DOCUMENT:
+-------+
Going with plan B and meeting at the shelter @ 1:00 tomorrow. 

Any tips, thoughts, ideas?

Will bring tempting treats for Angie's distraction and my hopes that Bella will be a gentlelady.


----------



## katieliz

*Re: Bath, NY - Finger Lakes SPCA - Angie - 7 yrs o*

just hoping for the best for this pretty girl.


----------



## doggonefool

*Re: Bath, NY - Finger Lakes SPCA - Angie - 7 yrs o*

I'd share costs; just know nothing about how it's done...







though I do have a one year old female husky...


----------



## katieliz

*Re: Bath, NY - Finger Lakes SPCA - Angie - 7 yrs o*

oh yea, you have to be so careful on very long distance adoptions. we all want to help so much, but always have to be aware of the realities of our situations.


----------



## BowWowMeow

*Re: Bath, NY - Finger Lakes SPCA - Angie - 7 yrs o*

Good luck tomorrow! Tell Bella I said to behave herself, please!
+-------+
GIVEN INSTRUCTION 1:
In the forum thread about Angie, at what time is the meeting at the shelter set for tomorrow?
GIVEN INSTRUCTION 2:
Name every distinct username that appears as a post header in the forum thread about Angie.
GIVEN INSTRUCTION 3:
Extend the forum thread about Angie past its final post.
The records have no connection to the forum thread above.

(Records of locating words and elements)
+-------+
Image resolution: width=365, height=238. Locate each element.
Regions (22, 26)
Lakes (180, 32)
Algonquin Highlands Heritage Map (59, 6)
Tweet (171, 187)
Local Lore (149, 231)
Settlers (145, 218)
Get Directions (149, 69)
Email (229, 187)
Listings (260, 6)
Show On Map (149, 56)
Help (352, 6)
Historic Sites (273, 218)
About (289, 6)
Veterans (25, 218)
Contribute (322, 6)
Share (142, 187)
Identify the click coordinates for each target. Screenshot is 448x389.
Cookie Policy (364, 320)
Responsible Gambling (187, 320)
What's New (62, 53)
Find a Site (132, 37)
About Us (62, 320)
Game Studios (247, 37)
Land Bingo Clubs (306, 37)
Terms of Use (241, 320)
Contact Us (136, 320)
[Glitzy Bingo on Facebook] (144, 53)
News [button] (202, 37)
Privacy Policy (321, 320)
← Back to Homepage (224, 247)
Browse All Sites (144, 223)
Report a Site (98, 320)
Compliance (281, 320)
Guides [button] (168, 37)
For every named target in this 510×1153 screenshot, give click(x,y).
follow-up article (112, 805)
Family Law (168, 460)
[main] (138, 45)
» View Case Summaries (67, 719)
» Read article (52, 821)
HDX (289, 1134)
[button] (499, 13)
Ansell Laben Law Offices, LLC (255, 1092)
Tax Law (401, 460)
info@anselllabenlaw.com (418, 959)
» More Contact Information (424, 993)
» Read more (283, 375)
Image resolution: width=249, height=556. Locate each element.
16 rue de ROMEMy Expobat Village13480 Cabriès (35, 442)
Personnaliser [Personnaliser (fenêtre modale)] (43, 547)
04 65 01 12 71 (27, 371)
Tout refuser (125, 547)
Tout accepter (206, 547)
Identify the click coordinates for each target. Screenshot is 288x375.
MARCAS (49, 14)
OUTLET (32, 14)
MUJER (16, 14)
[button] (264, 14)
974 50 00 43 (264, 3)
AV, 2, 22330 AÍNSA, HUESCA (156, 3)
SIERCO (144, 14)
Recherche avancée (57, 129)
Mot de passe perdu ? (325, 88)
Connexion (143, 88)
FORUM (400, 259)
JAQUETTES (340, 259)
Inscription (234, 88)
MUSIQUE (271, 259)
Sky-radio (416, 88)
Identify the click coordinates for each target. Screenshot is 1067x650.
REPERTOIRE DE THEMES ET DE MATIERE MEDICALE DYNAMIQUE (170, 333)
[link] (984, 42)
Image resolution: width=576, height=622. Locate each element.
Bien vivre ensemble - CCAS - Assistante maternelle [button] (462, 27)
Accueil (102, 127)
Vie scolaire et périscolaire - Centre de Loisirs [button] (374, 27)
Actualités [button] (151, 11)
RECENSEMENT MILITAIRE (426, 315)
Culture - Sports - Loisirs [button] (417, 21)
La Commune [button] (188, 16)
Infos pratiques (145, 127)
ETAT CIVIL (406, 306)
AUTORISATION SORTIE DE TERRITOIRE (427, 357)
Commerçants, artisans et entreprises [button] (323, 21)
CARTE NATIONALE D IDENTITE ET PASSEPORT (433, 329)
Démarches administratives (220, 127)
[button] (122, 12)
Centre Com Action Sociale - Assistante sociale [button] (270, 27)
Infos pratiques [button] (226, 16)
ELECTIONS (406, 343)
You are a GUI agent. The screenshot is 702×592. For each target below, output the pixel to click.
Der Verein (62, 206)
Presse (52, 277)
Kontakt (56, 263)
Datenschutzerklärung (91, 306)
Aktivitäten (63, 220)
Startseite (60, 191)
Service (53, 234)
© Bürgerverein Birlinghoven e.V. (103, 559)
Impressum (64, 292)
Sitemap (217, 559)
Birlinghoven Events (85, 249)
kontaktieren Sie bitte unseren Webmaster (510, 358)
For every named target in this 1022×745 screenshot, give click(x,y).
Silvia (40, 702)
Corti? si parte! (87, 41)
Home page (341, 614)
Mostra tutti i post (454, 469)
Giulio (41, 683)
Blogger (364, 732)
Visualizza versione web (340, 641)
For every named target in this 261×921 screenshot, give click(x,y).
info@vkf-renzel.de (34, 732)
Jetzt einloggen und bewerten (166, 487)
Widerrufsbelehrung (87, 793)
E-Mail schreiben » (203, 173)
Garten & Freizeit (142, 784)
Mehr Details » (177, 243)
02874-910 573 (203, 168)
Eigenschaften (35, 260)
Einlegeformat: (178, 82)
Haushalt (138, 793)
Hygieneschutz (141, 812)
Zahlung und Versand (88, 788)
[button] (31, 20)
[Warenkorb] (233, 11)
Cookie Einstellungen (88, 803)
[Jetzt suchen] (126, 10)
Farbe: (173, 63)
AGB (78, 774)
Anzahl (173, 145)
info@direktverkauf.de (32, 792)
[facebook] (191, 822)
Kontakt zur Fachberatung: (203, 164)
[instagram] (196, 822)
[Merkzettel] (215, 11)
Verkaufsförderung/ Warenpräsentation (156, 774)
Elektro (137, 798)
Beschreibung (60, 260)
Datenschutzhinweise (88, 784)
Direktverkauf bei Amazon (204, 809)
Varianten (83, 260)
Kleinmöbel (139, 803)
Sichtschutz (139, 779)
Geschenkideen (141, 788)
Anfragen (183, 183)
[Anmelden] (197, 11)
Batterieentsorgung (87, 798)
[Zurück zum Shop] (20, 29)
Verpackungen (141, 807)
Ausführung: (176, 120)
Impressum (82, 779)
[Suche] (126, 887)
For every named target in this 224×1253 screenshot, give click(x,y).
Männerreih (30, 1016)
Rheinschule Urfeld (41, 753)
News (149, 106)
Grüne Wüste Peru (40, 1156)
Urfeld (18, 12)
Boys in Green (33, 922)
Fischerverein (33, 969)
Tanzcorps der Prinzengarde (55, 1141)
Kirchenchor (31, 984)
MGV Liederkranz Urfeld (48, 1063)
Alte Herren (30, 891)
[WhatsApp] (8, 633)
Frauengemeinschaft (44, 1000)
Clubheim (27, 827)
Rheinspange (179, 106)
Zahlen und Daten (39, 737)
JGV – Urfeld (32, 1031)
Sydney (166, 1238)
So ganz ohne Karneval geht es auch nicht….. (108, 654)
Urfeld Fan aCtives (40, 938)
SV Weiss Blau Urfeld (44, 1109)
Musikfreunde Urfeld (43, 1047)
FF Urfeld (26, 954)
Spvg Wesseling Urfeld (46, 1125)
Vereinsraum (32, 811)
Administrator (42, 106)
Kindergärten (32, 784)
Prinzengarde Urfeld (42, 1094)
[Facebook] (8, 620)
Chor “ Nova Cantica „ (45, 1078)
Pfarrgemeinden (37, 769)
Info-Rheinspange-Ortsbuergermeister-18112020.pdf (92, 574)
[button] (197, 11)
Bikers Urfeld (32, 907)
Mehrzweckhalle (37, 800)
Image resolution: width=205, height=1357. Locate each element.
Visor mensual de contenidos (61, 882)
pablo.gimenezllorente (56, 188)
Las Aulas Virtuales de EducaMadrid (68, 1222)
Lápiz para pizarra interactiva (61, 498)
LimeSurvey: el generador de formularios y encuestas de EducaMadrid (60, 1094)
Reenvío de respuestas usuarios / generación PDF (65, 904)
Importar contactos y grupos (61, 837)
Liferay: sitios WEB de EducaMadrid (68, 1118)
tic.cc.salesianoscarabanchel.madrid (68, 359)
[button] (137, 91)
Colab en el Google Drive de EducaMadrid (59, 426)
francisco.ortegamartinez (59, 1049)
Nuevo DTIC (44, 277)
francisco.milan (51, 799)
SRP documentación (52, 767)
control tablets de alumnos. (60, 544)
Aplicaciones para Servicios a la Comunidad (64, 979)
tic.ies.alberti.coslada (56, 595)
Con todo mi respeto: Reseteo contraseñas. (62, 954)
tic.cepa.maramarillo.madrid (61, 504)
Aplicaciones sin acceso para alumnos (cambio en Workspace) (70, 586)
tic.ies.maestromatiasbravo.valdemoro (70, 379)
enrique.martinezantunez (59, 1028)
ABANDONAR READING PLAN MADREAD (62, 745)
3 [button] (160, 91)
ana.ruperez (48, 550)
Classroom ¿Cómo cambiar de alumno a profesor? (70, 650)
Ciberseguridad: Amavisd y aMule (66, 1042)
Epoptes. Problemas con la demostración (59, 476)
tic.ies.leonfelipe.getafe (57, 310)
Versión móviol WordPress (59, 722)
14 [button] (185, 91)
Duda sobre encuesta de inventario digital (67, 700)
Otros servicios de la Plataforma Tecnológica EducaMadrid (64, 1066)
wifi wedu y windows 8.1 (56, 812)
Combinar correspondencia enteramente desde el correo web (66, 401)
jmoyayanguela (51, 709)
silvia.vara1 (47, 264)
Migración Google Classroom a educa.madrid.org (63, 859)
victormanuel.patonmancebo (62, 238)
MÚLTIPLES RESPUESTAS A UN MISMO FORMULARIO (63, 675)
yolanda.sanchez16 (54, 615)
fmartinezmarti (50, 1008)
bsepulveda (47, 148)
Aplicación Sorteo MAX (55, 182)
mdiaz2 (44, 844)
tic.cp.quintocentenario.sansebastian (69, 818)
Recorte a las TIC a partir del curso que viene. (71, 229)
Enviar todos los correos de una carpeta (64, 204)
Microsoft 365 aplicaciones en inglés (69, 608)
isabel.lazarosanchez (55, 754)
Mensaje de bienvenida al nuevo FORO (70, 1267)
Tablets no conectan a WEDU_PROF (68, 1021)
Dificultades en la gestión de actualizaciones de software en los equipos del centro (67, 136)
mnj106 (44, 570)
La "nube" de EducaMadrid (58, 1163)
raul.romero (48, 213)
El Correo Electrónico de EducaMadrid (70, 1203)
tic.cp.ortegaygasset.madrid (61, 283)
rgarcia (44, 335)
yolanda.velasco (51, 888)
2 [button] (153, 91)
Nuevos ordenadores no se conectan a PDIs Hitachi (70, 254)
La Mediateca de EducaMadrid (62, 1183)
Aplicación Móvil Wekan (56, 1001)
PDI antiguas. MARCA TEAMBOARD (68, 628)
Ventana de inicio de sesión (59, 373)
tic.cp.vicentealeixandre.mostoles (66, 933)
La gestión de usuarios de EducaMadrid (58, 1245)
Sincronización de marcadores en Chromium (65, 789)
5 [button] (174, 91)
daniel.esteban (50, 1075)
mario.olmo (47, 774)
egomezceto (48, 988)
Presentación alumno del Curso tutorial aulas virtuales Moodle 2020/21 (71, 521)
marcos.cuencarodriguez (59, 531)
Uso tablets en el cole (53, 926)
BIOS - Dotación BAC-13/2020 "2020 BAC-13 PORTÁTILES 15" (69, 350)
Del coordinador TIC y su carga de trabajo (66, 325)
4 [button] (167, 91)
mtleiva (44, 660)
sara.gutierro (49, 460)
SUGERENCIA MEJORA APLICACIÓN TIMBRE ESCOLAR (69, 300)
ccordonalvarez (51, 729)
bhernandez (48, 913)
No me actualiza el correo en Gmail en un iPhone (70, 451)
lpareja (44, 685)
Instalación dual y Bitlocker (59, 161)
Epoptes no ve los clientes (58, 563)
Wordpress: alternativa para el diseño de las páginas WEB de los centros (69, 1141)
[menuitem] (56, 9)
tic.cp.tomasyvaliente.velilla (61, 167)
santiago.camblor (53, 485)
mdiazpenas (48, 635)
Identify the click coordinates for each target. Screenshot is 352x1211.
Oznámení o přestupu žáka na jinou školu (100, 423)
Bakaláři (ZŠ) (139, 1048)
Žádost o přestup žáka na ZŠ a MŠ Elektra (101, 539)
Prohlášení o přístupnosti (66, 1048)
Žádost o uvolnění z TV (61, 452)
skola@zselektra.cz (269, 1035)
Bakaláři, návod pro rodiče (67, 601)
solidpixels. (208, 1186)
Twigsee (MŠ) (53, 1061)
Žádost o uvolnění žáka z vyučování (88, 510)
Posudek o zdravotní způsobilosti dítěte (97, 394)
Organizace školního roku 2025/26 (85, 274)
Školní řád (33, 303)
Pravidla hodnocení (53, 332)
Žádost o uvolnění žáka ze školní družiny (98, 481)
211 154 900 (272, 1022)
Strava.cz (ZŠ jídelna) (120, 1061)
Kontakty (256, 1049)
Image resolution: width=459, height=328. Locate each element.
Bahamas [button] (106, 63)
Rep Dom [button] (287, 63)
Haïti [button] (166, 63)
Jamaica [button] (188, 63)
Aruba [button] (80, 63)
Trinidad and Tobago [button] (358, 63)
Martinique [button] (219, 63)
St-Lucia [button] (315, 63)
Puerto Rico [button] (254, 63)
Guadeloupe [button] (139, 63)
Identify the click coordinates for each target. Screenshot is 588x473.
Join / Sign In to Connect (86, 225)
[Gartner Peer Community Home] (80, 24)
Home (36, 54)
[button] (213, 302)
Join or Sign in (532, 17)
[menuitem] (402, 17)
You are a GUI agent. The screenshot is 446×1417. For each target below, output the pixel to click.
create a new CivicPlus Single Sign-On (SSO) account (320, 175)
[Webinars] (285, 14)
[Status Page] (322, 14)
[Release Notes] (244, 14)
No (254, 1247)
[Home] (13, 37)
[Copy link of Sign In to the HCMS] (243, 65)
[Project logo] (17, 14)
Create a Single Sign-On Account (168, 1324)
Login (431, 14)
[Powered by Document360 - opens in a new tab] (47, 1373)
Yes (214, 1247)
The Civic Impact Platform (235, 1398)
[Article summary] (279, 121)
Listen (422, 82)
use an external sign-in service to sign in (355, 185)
+-------+
EXPECTED OUTPUT 1:
1:00

EXPECTED OUTPUT 2:
katieliz, doggonefool, BowWowMeow

EXPECTED OUTPUT 3:
----------



## JeanKBBMMMAAN

*Re: Bath, NY - Finger Lakes SPCA - Angie - 7 yrs o*

Eh...Bella was very good...and Angie enjoyed barking at her! I just feel like if she had a few weeks of training, she'd still not want to be around other dogs (I mean...come on, they are just dogs and she's a people) but she could learn to act appropriately. Particularly if she had something else more interesting, and was exercised til tired. 

Angie was a bit miffed by Bella's down (offered on her own) and Bella was tossing nice calming signals out, and that would make Angie pause like what the heck is with THAT one? 

Again this was all on leash so who knows what would happen off-if she would be one of those dogs who does better off lead than on. 

Regardless she's a solid dog, extremely intelligent, and a very young 7. I would not consider her a senior at all. If you asked me without knowing, I'd probably say she was about 4. She came right up to me all happy to get petted and talked to-she listens so well, unless she is also talking!









Very difficult to leave her there. Too many foster failures and Kramer (not complaining about them though) for me to take her.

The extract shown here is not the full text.